He looked kind of weary and discouraged-like, and
says:
“It ain’t no use to try to learn you nothing,
Huck. Run along and smouch the knives—three
of them.” So I done it.
As soon as we reckoned everybody was asleep that
night we went down the lightning-rod, and shut ourselves
up in the lean-to, and got out our pile of fox-fire,
and went to work. We cleared everything out of
the way, about four or five foot along the middle
of the bottom log. Tom said we was right behind
Jim’s bed now, and we’d dig in under it,
and when we got through there couldn’t nobody
in the cabin ever know there was any hole there, because
Jim’s counter-pin hung down most to the ground,
and you’d have to raise it up and look under
to see the hole. So we dug and dug with the
case-knives till most midnight; and then we was dog-tired,
and our hands was blistered, and yet you couldn’t
see we’d done anything hardly. At last
I says:
“This ain’t no thirty-seven year job;
this is a thirty-eight year job, Tom Sawyer.”
He never said nothing. But he sighed, and pretty
soon he stopped digging, and then for a good little
while I knowed that he was thinking. Then he
says:
“It ain’t no use, Huck, it ain’t
a-going to work. If we was prisoners it would,
because then we’d have as many years as we wanted,
and no hurry; and we wouldn’t get but a few
minutes to dig, every day, while they was changing
watches, and so our hands wouldn’t get blistered,
and we could keep it up right along, year in and year
out, and do it right, and the way it ought to be done.
But we can’t fool along; we got to rush;
we ain’t got no time to spare. If we was
to put in another night this way we’d have to
knock off for a week to let our hands get well—couldn’t
touch a case-knife with them sooner.”
“Well, then, what we going to do, Tom?”
“I’ll tell you. It ain’t right,
and it ain’t moral, and I wouldn’t like
it to get out; but there ain’t only just the
one way: we got to dig him out with the picks,
and let on it’s case-knives.”
“Now you’re talking!”
I says; “your head gets leveler and leveler
all the time, Tom Sawyer,” I says. “Picks
is the thing, moral or no moral; and as for me, I
don’t care shucks for the morality of it, nohow.
When I start in to steal a nigger, or a watermelon,
or a Sunday-school book, I ain’t no ways particular
how it’s done so it’s done.

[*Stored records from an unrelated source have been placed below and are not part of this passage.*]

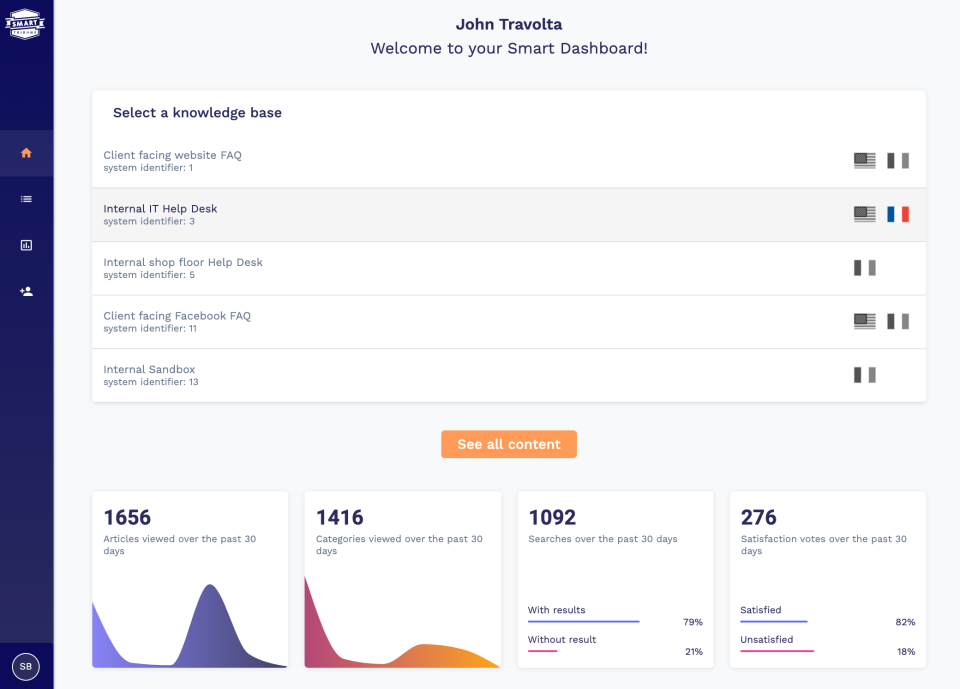Open the SB user avatar at bottom left
This screenshot has height=689, width=960.
pyautogui.click(x=26, y=666)
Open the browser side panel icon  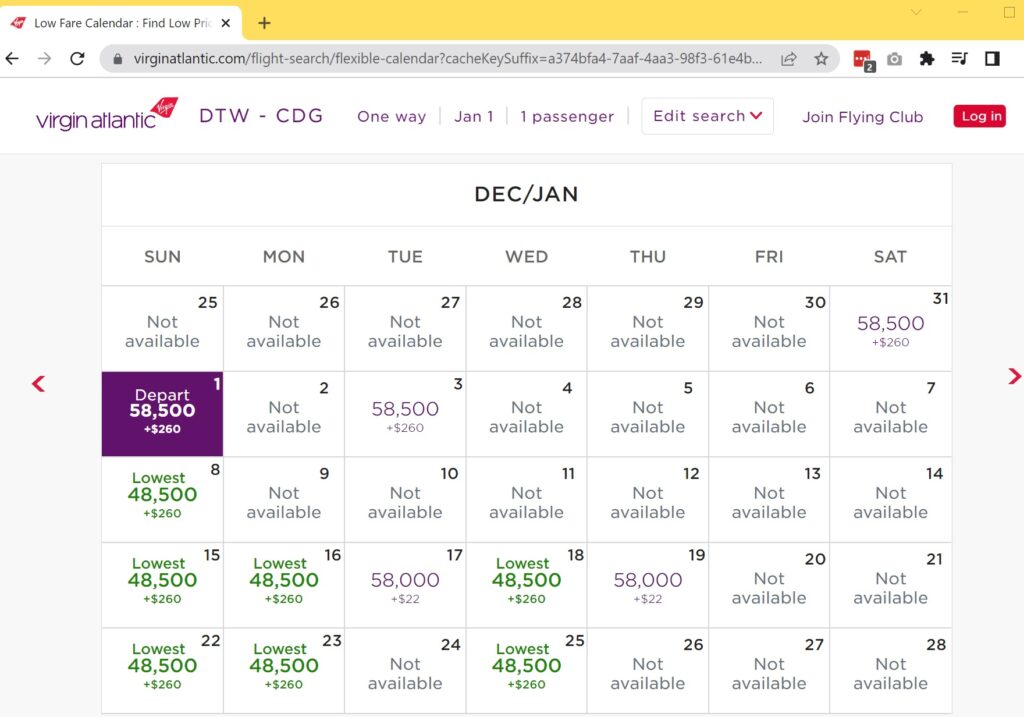pos(992,59)
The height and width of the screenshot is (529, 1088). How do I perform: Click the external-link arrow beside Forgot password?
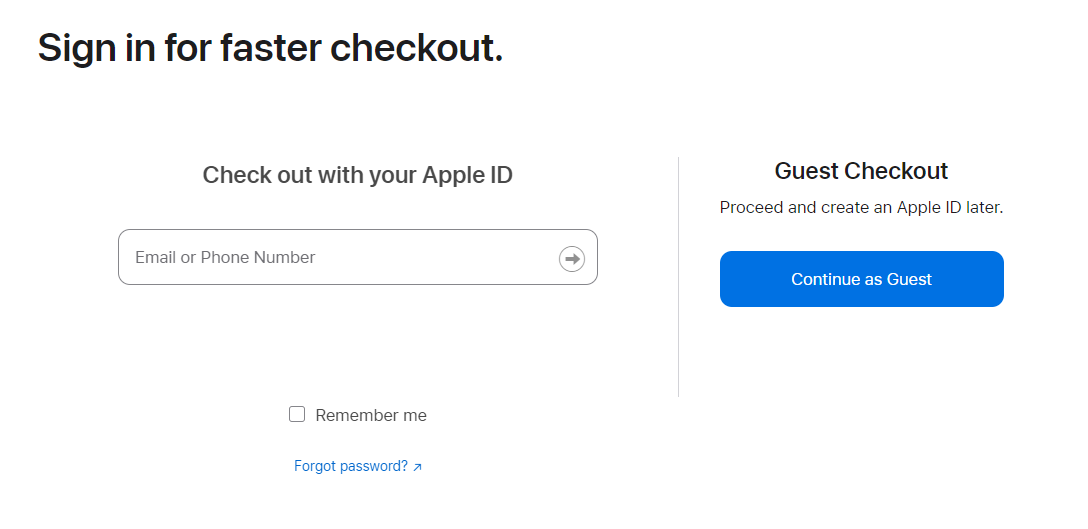(x=418, y=467)
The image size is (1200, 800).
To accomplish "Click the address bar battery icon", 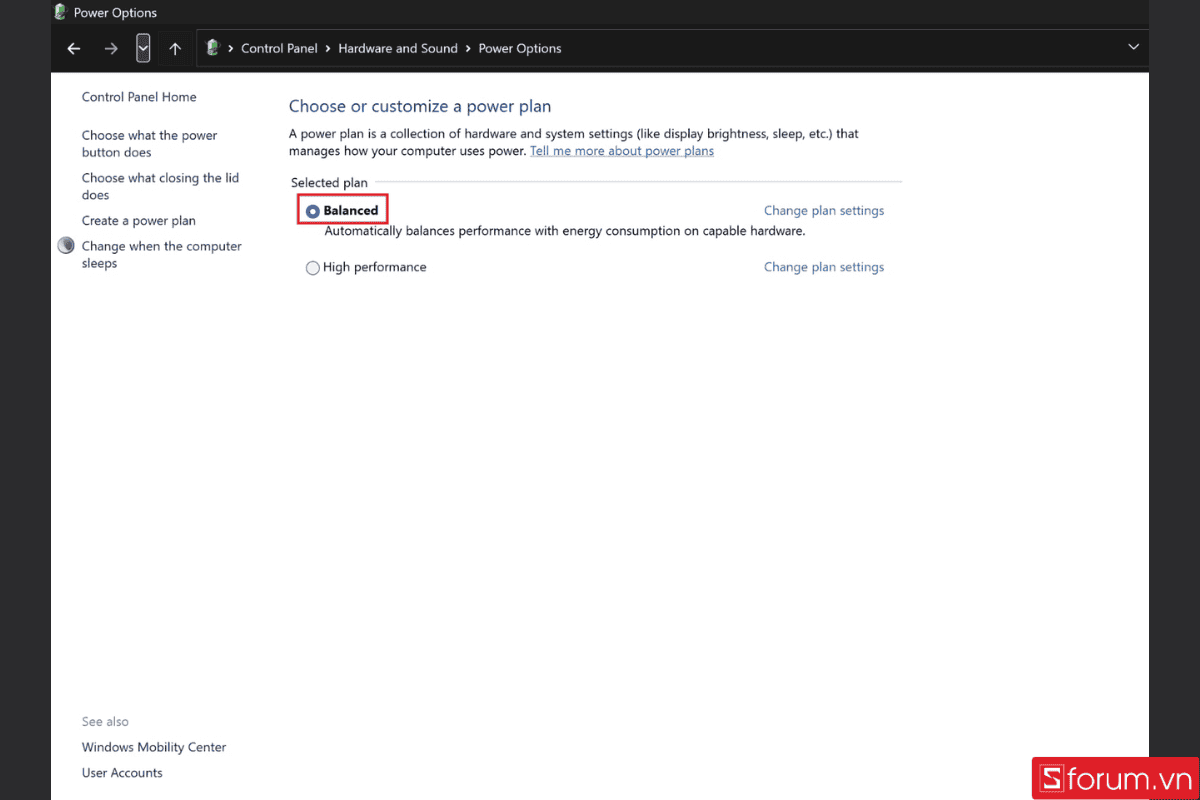I will pyautogui.click(x=212, y=48).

What
I want is my nigger; or what I want is my watermelon;
or what I want is my Sunday-school book; and if a
pick’s the handiest thing, that’s the thing
I’m a-going to dig that nigger or that watermelon
or that Sunday-school book out with; and I don’t
give a dead rat what the authorities thinks about
it nuther.”
“Well,” he says, “there’s
excuse for picks and letting-on in a case like this;
if it warn’t so, I wouldn’t approve of
it, nor I wouldn’t stand by and see the rules
broke—because right is right, and wrong
is wrong, and a body ain’t got no business doing
wrong when he ain’t ignorant and knows better.
It might answer for you to dig Jim out with a
pick, without any letting on, because you don’t
know no better; but it wouldn’t for me, because
I do know better. Gimme a case-knife.”